S J Seymour

Everyone is unique, but we are all infinitely more alike than we are different.

My site is meant to introduce you to my novels,
my opinions, and some investment advice. Soon I may write about genetic genealogy.
Enjoy!

 

On the Constitutionality of Certain State Laws


Why doesn't America learn to over-ride silly, unbaked State decisions that will just have to be overturned someday anyway, whether it's yesterday's decision in Utah to ignore certain delicate gender matters, or today's focus on the constitutionality of the actions of maniacal Governors. To have the former Mississippi Governor's pardons upheld as valid by the state Supreme Court, while challenged by the state's Attorney General, shows something is not right in the States.

Haley Barbour, former Governor of Mississippi from 2004 to 2012, a lawyer-lobbyist by trade, made friends with court-convicted murderers, and officially had the power to pardon them, and free them for life. Big fail.

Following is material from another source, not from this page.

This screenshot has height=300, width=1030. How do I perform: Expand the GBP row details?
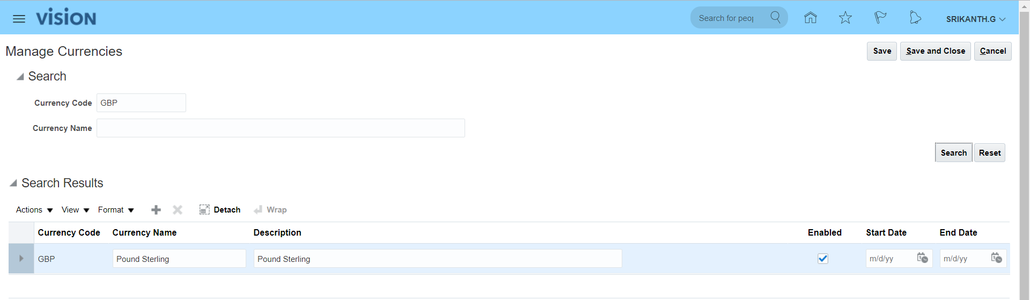pos(21,259)
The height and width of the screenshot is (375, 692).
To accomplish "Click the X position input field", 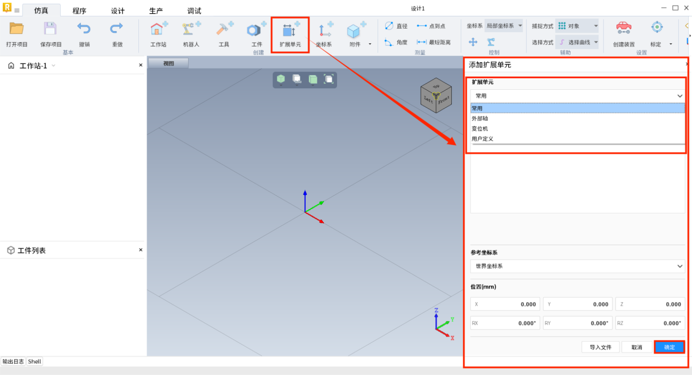I will tap(505, 304).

The mother of a victim killed by one of the criminals said on CNN, she thinks  Gov. Barbour pardoned them "because he could, and because he wanted to." 

Did the state Supreme Court blindly go along with his wishes, because it had to, legally? Where was the place of the larger legal and moral question of right and wrong? Why wasn't majority rule obeying a larger, international sense of justice?

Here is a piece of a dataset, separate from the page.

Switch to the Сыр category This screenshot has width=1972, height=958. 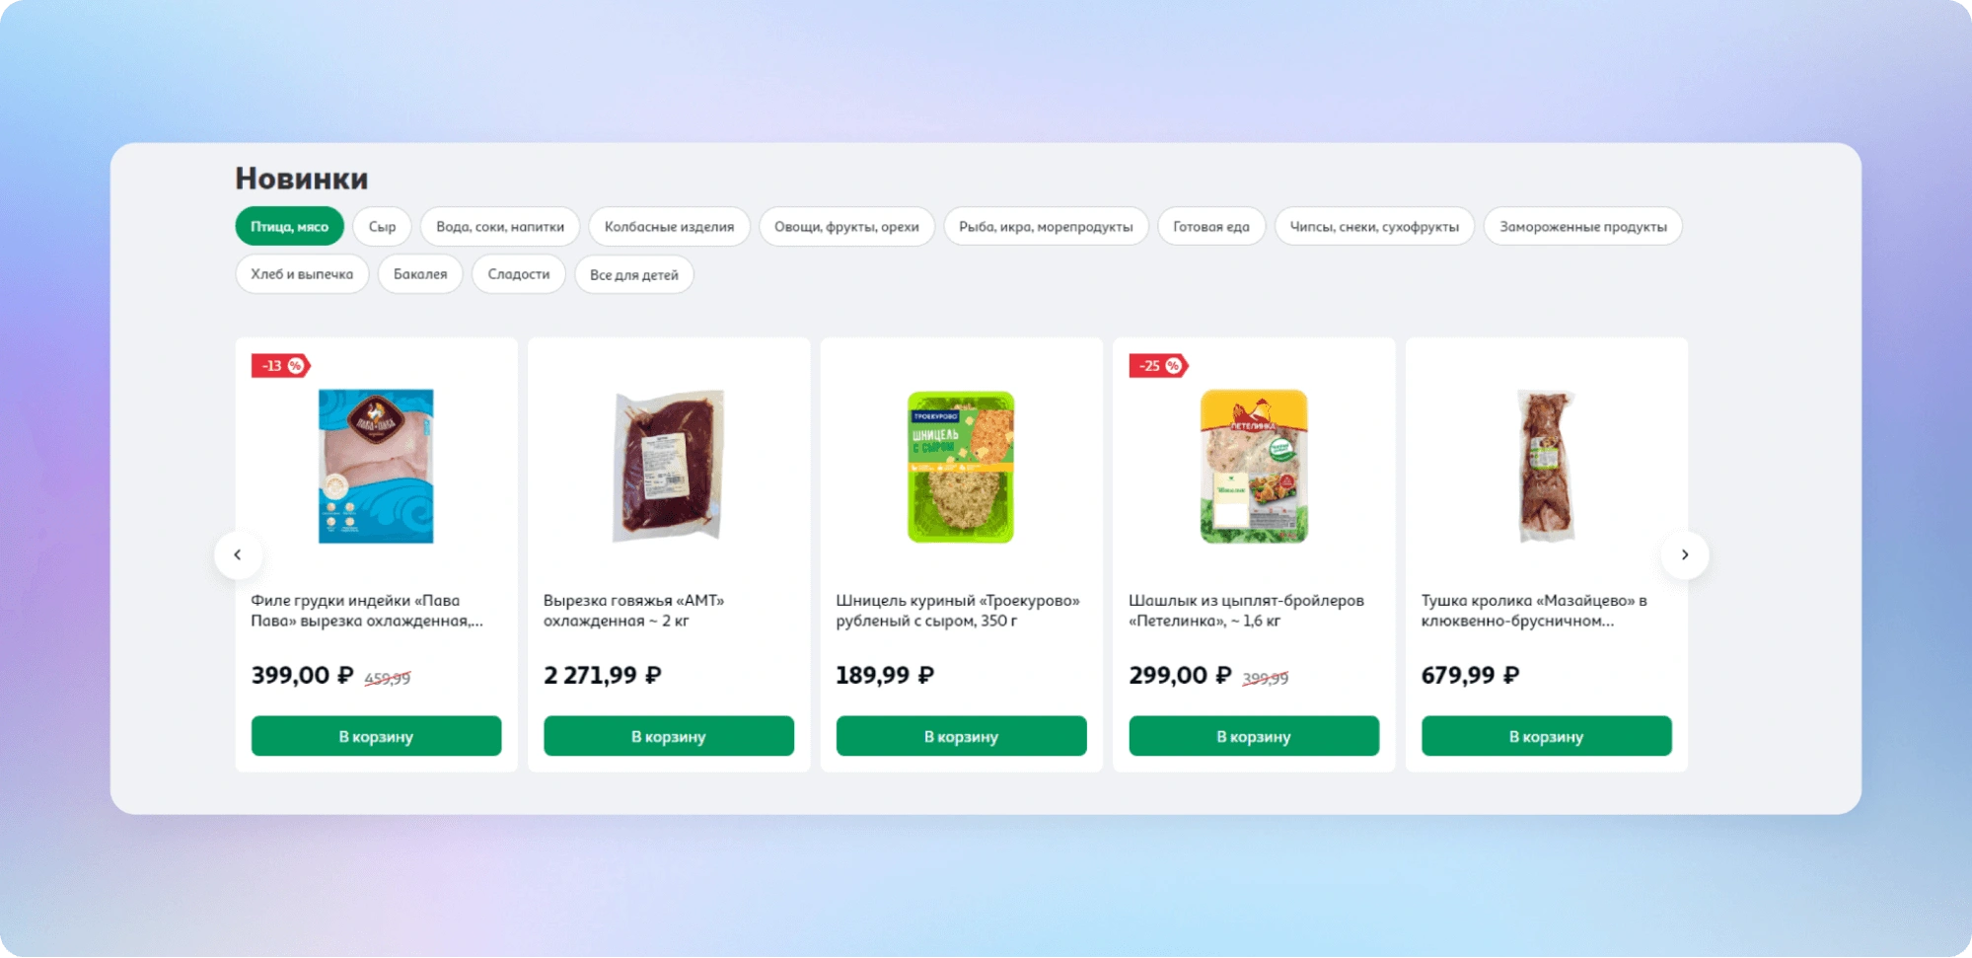coord(382,226)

What absolutely twisted paternalism of power put this insane, fat, white, brawny idiot of a power-happy Governor in office and supported his failed leadership?

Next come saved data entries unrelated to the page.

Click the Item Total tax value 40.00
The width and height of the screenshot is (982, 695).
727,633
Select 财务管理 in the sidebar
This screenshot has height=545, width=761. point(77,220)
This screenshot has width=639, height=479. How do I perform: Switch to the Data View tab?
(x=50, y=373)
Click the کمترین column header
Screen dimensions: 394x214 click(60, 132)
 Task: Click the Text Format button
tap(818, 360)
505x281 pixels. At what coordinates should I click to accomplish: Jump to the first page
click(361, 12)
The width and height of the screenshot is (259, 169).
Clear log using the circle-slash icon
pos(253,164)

Why can't the Federal Supreme Court or the President, or even the Mississippi State Supreme Court over-ride a Governor whose powers clearly crossed a legal line? Legal, that is, in a moral and actual sense, if his pardons happened anywhere else in the civilized world? 

This former Governor has passed beyond anyone's idea of legal propriety. He pardoned more than 200 criminals, twenty-four of whom were convicted murderers. CBS-TV says he did not spare anyone on death row, and made "pardons" to save money in state prisons. A spoiled, little boy grown old, and a crazy, powerful lunatic all at once.

The criminals the former Governor pardoned in Mississippi have been given clean personal histories. They can travel internationally, vote, own guns, get hunting licenses, and so on, as if they had never been convicted.

The families of their victims, in stark contrast, live in perpetual danger, looking over their shoulders, as their  nightmare memories of  family members being stalked, hunted, and killed, return.

It's not fair, to say the least. The remainder of the entire civilized world sympathizes with them, as we watch this unbelievably tragic perversion of justice. How can this be happening in 2012?